The event is free and open to the public. It is being held at Viterbo in recognition of Constitution Day. Tyler spoke at Viterbo in 2018 to great acclaim from students and community members. A mask requirement is in effect at Viterbo and all audience members must wear a mask.
Tyler, an African-American, was 16 years old in 1974 when he was charged with the murder of a fellow student, who was white. He was quickly tried and convicted under dubious circumstances in a racially charged environment and was sentenced to death in the electric chair. He was the youngest inmate in history to be incarcerated on death row. Louisiana’s death penalty was ruled unconstitutional by the U.S. Supreme Court in 1976, and Tyler’s sentence was changed to life in prison.

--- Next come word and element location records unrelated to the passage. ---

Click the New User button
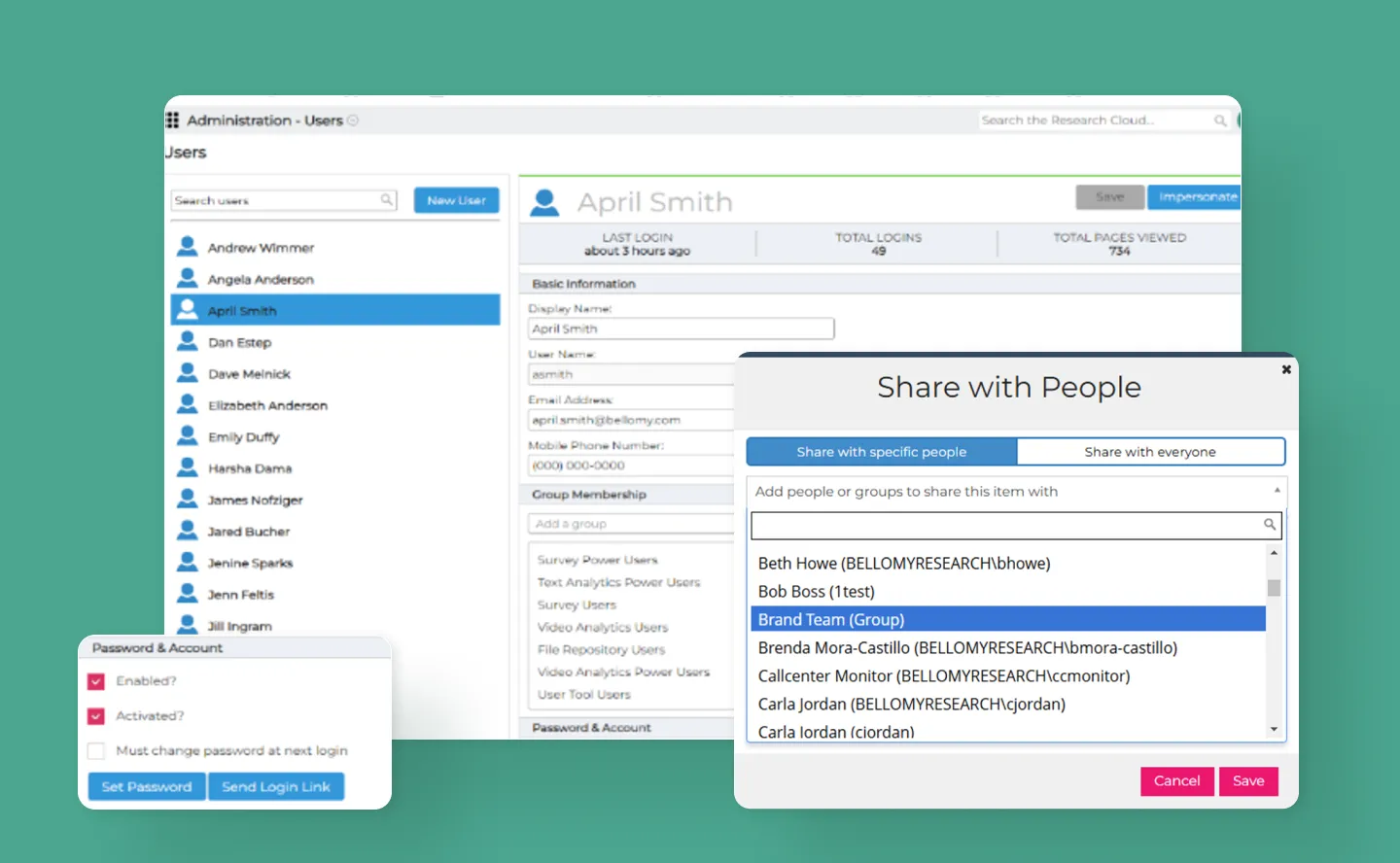Screen dimensions: 1400x863 [456, 200]
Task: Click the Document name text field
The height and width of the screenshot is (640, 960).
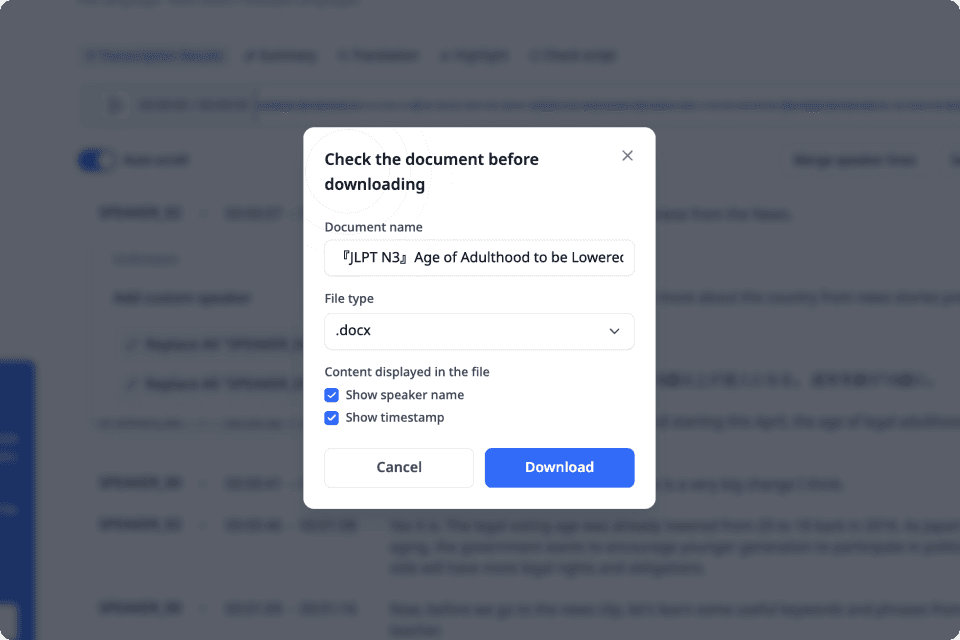Action: pos(479,257)
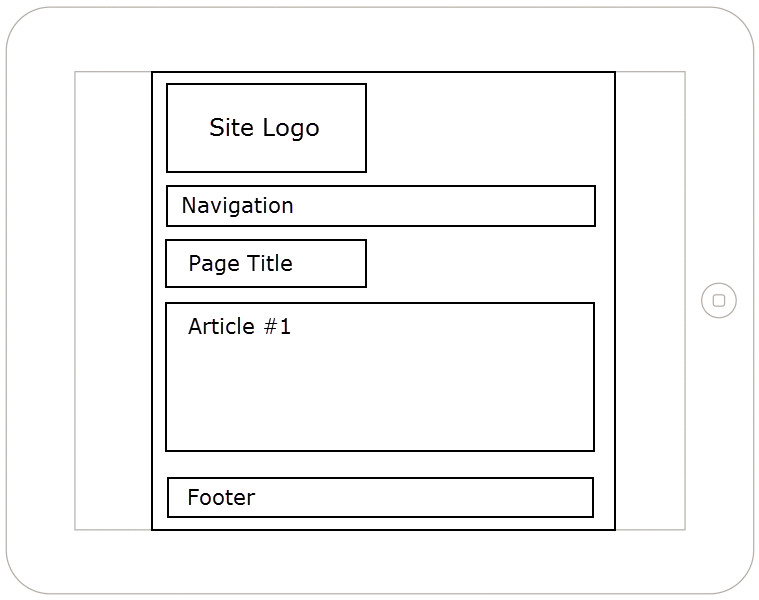The image size is (759, 600).
Task: Click the "Navigation" text label
Action: coord(237,206)

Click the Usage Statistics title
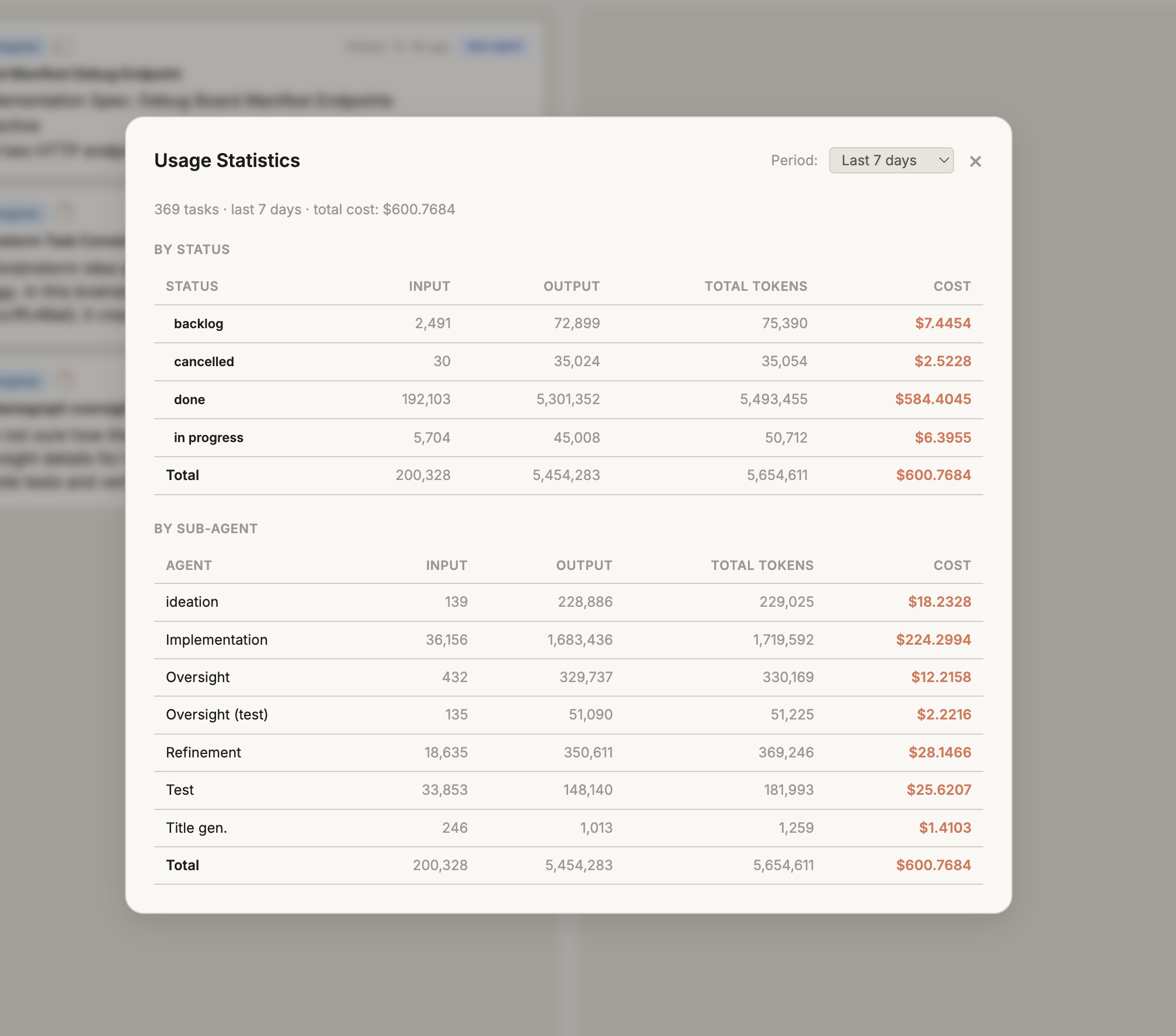pyautogui.click(x=227, y=160)
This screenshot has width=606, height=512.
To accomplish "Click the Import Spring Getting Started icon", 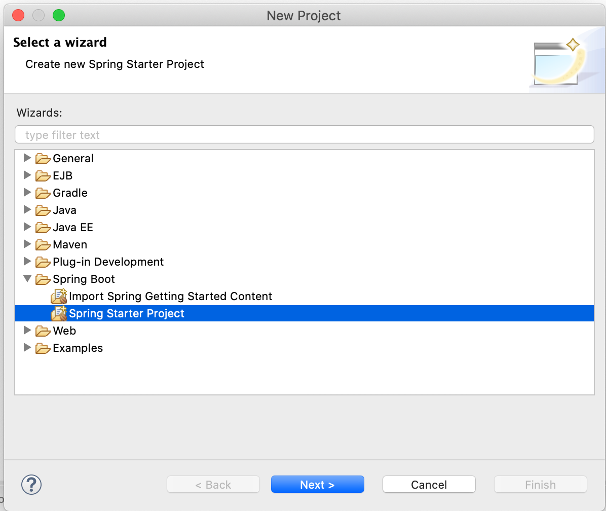I will pos(59,296).
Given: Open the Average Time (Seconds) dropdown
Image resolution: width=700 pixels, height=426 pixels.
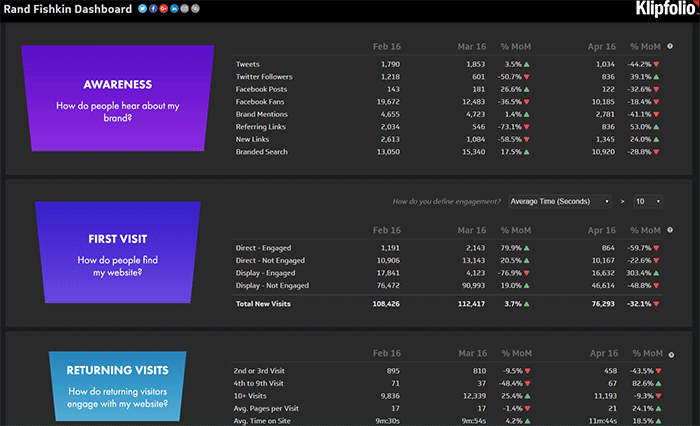Looking at the screenshot, I should (560, 201).

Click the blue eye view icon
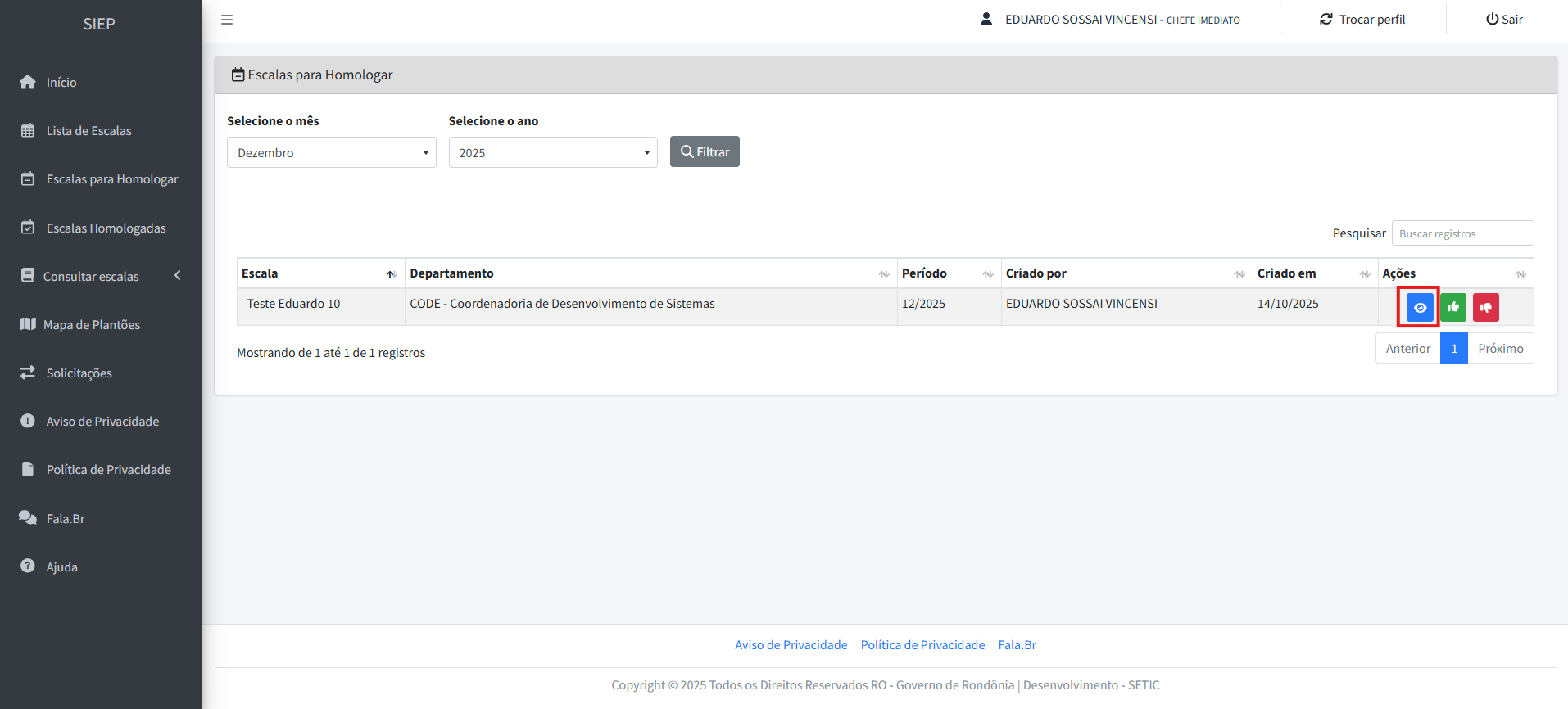tap(1420, 308)
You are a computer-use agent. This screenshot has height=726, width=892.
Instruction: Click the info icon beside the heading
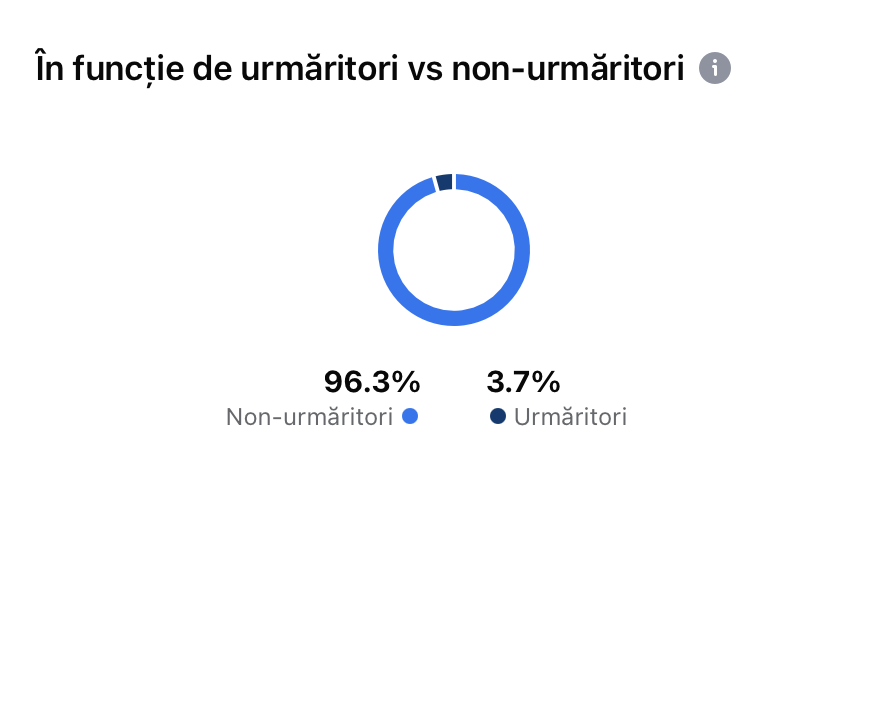click(x=715, y=68)
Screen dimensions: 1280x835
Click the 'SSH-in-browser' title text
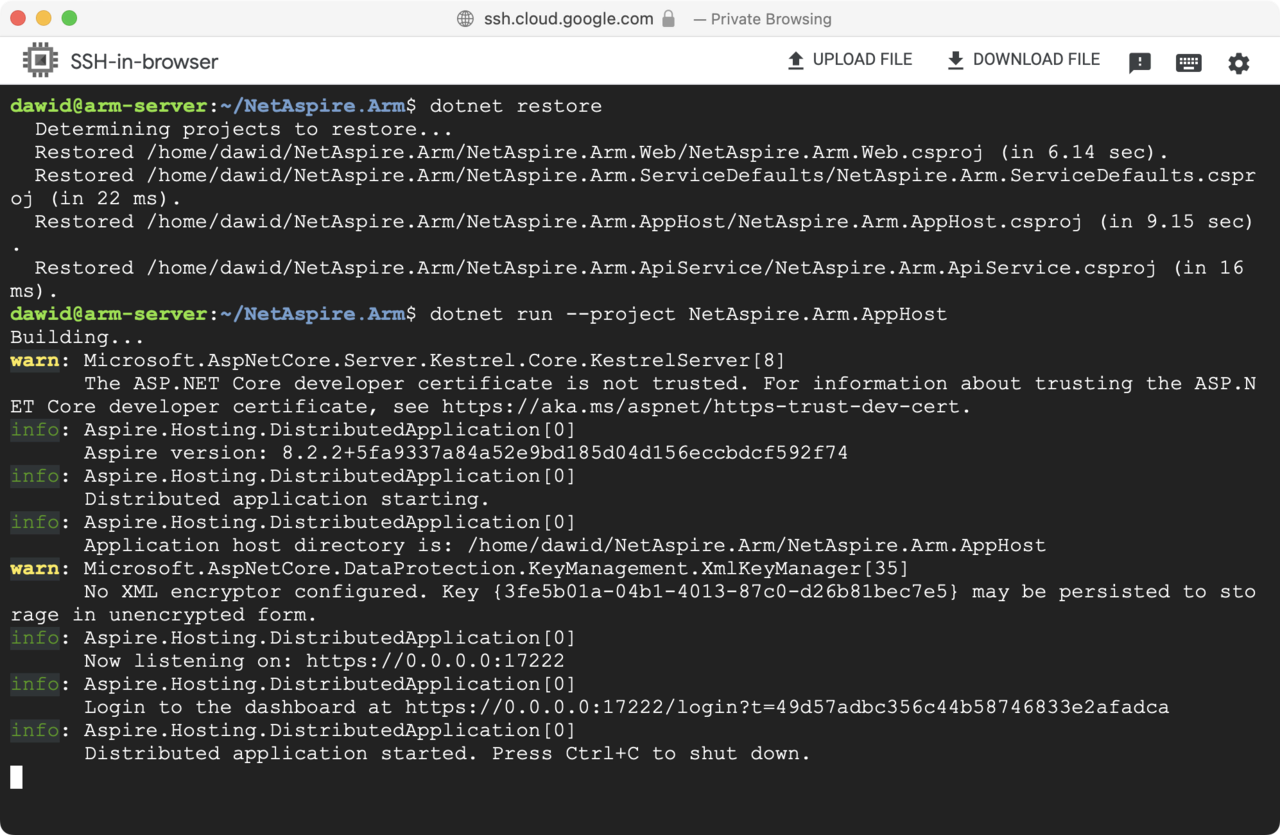click(x=144, y=62)
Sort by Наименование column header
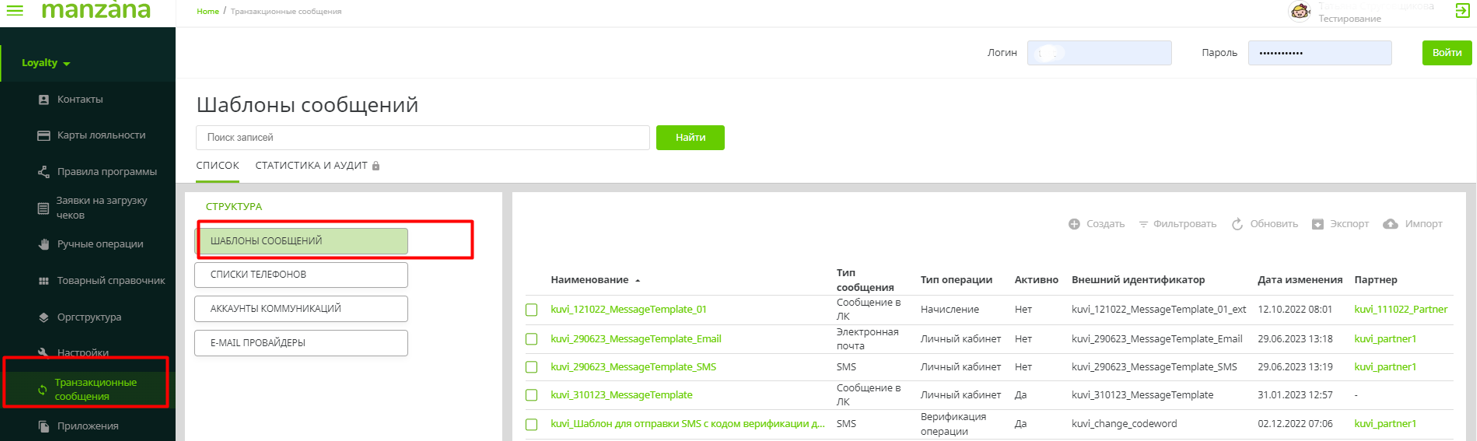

Despite the work of lawyers, activists, and celebrities to free him, Tyler would spend the next 40 years in one of the nation’s bloodiest and violent prisons, where he would witness horrible brutality. Fortunately, he was protected by a group of older inmates who saved him from harm. Tyler was a model prisoner, earning his GED, mentoring other inmates, and volunteering in the prison’s hospice care facility. In 1981, a federal appeals court stipulated that Tyler was “denied a fundamentally fair trial,” but refused to order a new trial.
Tyler finally gained his freedom in 2016 when the Louisiana St. Charles Parish District Attorney’s Office agreed to overturn his murder conviction. He pleaded guilty to manslaughter, and had already served more than twice the maximum sentence for that crime.
Throughout it all, Tyler maintained his innocence.
Today, Tyler lives in Venice, Calif. where he works at Safe Place for Youth helping to get homeless youth off the streets.
He also shares his story through speaking engagements. He is not bitter and concentrates every day on enjoying his freedom.
“I left prison rich in spirit and ready to embrace life,” he said. “I am happy to have the opportunity to live a life that was denied to me for four decades.”